The thing is, all of these predictions are right. On December 21 it will be the end of the world -- for somebody. A lot of somebodies. But not for most of us.

The big question (0)

Anonymous Coward | about 2 years ago | (#42256403)

Does it infect Cylons?

Found in the middle east? (1)

viperidaenz (2515578) | about 2 years ago | (#42256461)

What better place to test the virus you engineered on human subjects!

Human and animal cells? (1)

luis_a_espinal (1810296) | about 2 years ago | (#42256469)
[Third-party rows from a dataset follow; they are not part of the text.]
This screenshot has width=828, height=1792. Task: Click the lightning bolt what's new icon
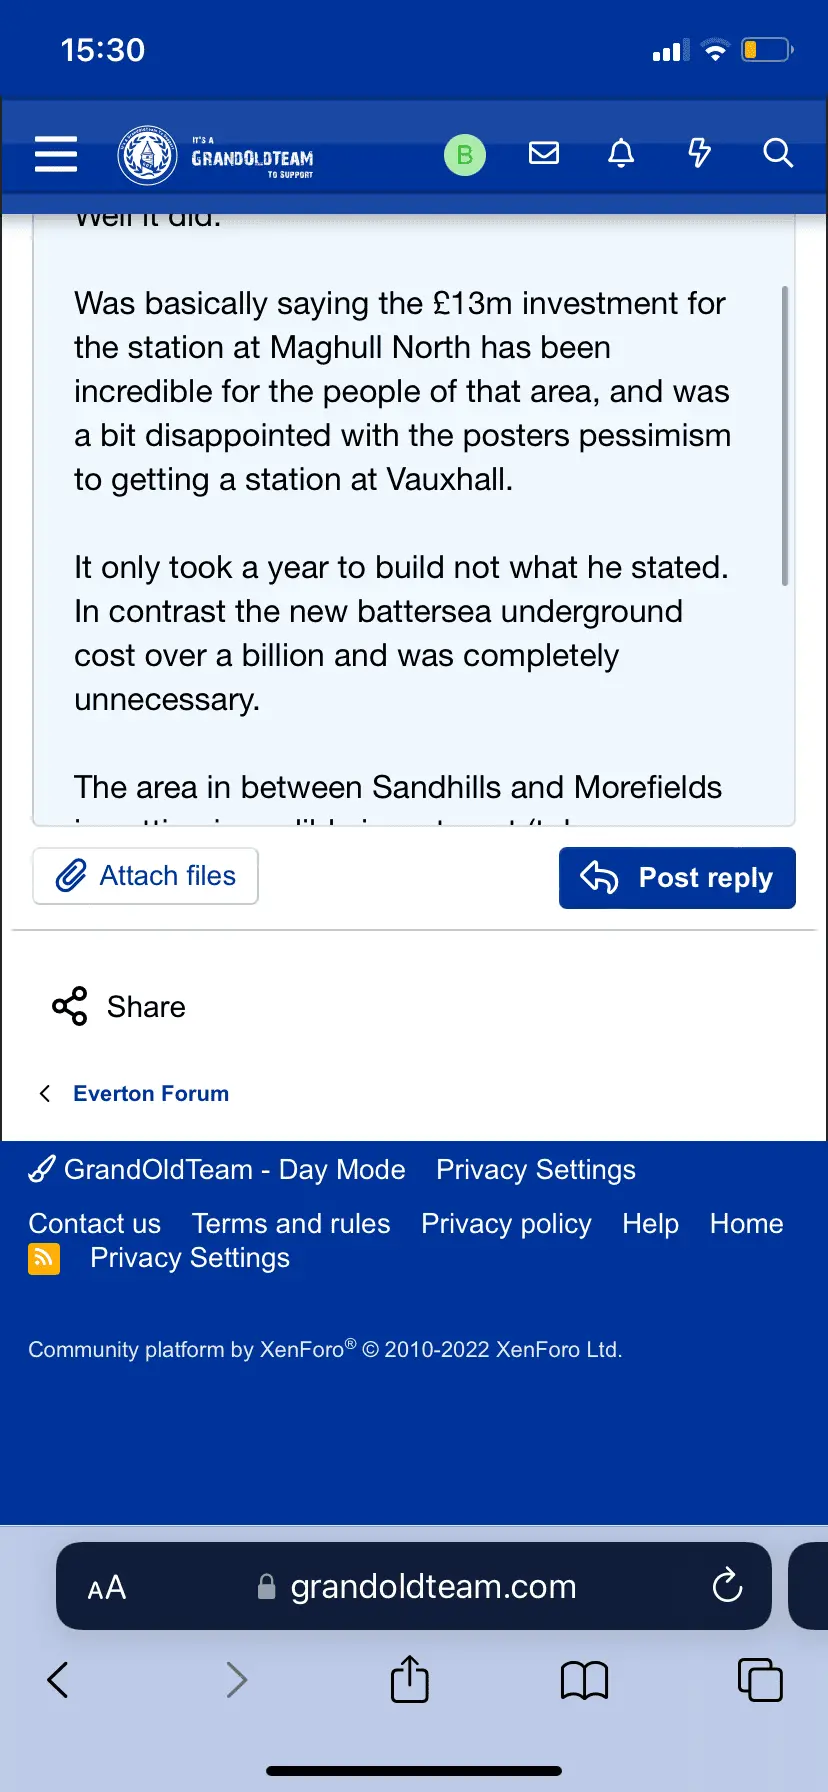(699, 153)
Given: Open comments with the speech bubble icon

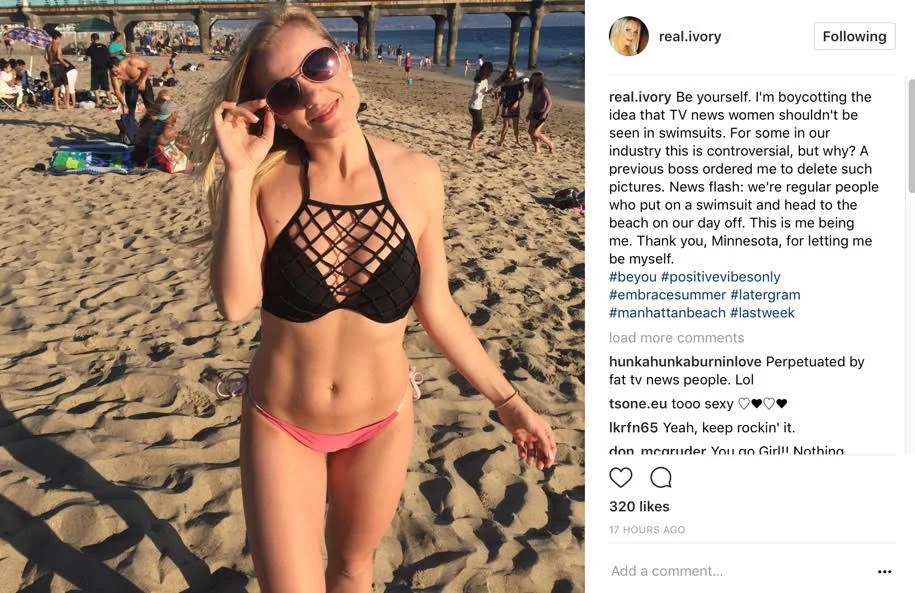Looking at the screenshot, I should pyautogui.click(x=661, y=477).
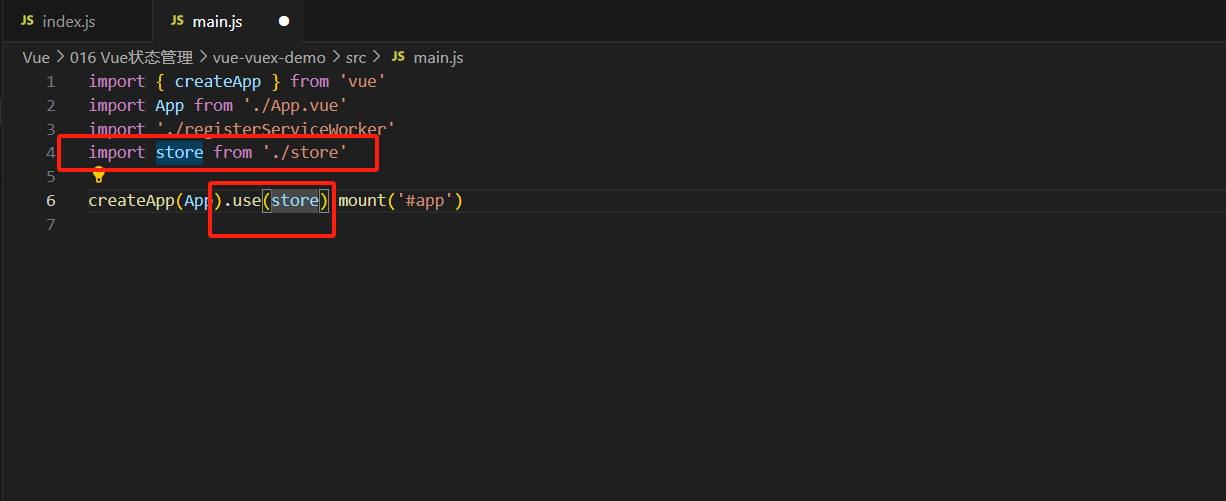Expand the 016 Vue状态管理 breadcrumb
1226x501 pixels.
133,57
New SARS-Like Virus Infects Both Human and Animal Cells

So what the fuck are we? Vegetables?

That must be wormwood. (0)

Anonymous Coward | about 2 years ago | (#42256495)

It's all Harry Dresden's fault, clumsy fool.

Newsflash... (2)

EmagGeek (574360) | about 2 years ago | (#42256591)
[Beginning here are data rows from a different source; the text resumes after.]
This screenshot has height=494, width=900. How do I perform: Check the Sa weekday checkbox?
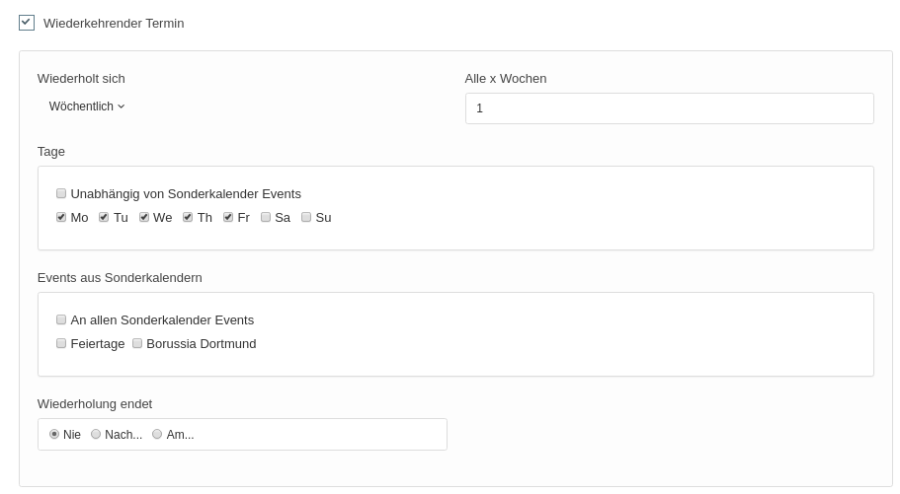click(266, 217)
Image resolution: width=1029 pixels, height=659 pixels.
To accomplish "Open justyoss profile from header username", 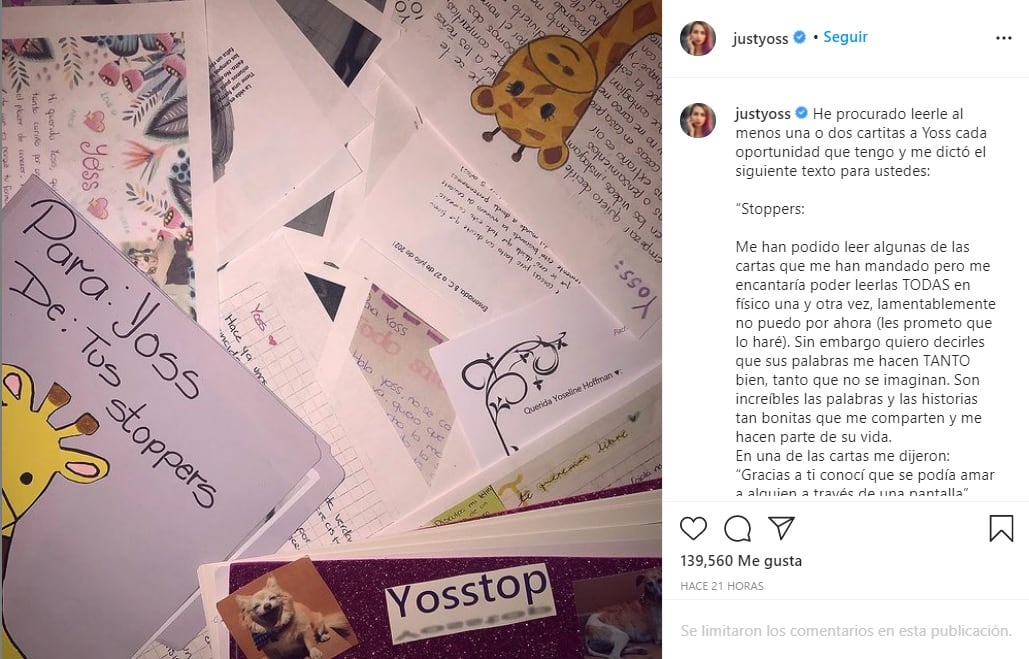I will [x=760, y=38].
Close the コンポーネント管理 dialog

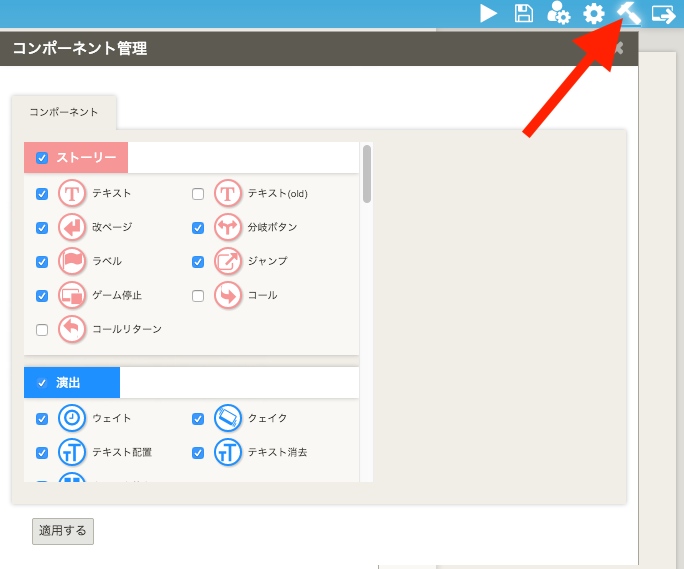click(x=619, y=48)
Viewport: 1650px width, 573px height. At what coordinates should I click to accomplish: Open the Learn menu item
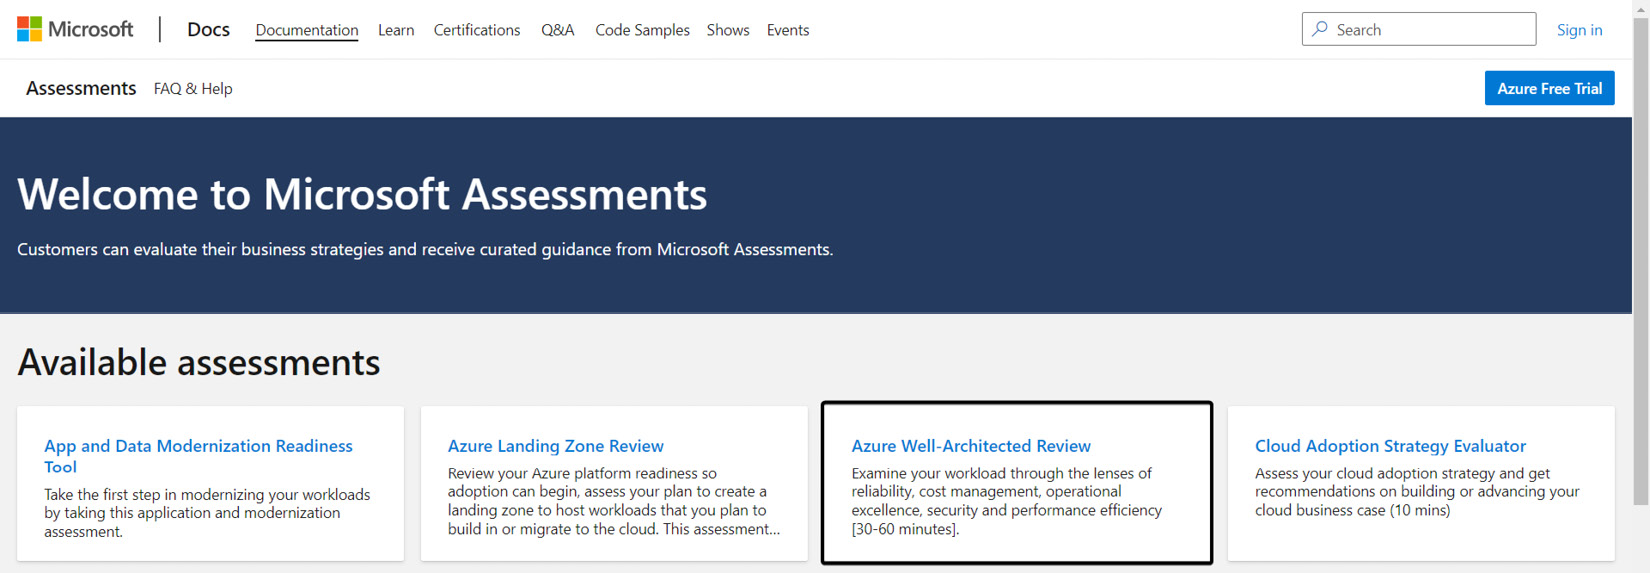(x=396, y=30)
... Humans ARE animals, you idiotic dipshits.

Bad news for pigs (1)

relikx (1266746) | about 2 years ago | (#42256669)

In Islamic culture pigs are considered unclean, and I remember when swine flu hit in '09 places like Egypt culled pig herds. In this case I'm pretty sure the end result won't be good but there's even more reason to think they're doing good by killing lots of swine, and without making bacon even.

Re:Bad news for pigs (0)

Anonymous Coward | about 2 years ago | (#42264663)

Strange, if they don't eat pigs what do they have them for, Pets. Or maybe they use them like the show Deadwood, to get rid of the guy you just murdered.

Awareness! (1)

SnappyCanvas (2769761) | about 2 years ago | (#42256773)

This is something people should be aware of especially if it concerns their health! This post will surely deliver them the message and what they need to know and learn about it! Thank you for sharing.

Re:Awareness! (1)

GameboyRMH (1153867) | about 2 years ago | (#42264105)

Spammer spotted.

Impressive amount of work you put into it.

End of the world? (1)

manu0601 (2221348) | about 2 years ago | (#42256811)

This virus has a few days left to make the Maya end of the world prediction come true. Hurry up!

I guess ... (2)

PPH (736903) | about 2 years ago | (#42257695)

... its time to quit having sex with the livestock.

Re:I guess ... (1)

Xest (935314) | about 2 years ago | (#42258595)

How else do you think AIDS made the jump from monkeys to humans?

Re:I guess ... (0)

Anonymous Coward | about 2 years ago | (#42258943)

Because people eat monkeys perhaps?

That sex with monkeys being where HIV comes from is actually thought to be major bullshit, and it has more to do with the fact that people eat monkeys.

Re:I guess ... (1)

Xest (935314) | about 2 years ago | (#42259511)

Anonymous cowards eat the humour out of threads as well sadly.

Re:I guess ... (1)

mcgrew (92797) | about 2 years ago | (#42265767)

From what I've read, it came from an African tribe that considered monkey brain to be a delacacy. AIDS is not really an STD, it's a blood-bourne virus. It's a lot easier to get AIDS in a knife fight than it is from sex. If you're butchering a monkey and you have a cut on your hand, guess what? You got AIDS!

Humans AND Animals? (1)

brillow (917507) | about 2 years ago | (#42257777)

How about "animals including humans"?

Re:Humans AND Animals? (1)

treeves (963993) | about 2 years ago | (#42258117)

How about no more comments pointing out that humans are animals? (1) Context (2) Duh.

On MARS? (1)

Tablizer (95088) | about 2 years ago | (#42257987)

What, Curiosity found a virus on Mars? I hear it causes dyslexia.

Bioweapon? (0)

Anonymous Coward | about 2 years ago | (#42258349)

Given the state of Iran's client country of Syria, it's possible that this is a Russian developed bioweapon from Syria, in a trial run.

Oh noes, not again, everybody panic (0)

Anonymous Coward | about 2 years ago | (#42259501)

So, is it that time of the year already huh?, how much longer is stupid people going believe this crap?, come on, do they really don't see it?

humans AND animals? (1)

AndyKron (937105) | about 2 years ago | (#42259769)

Infects Both Human and Animal Cells? What are you trying to say? Quick: How old is the Earth? Checkmate, Christian!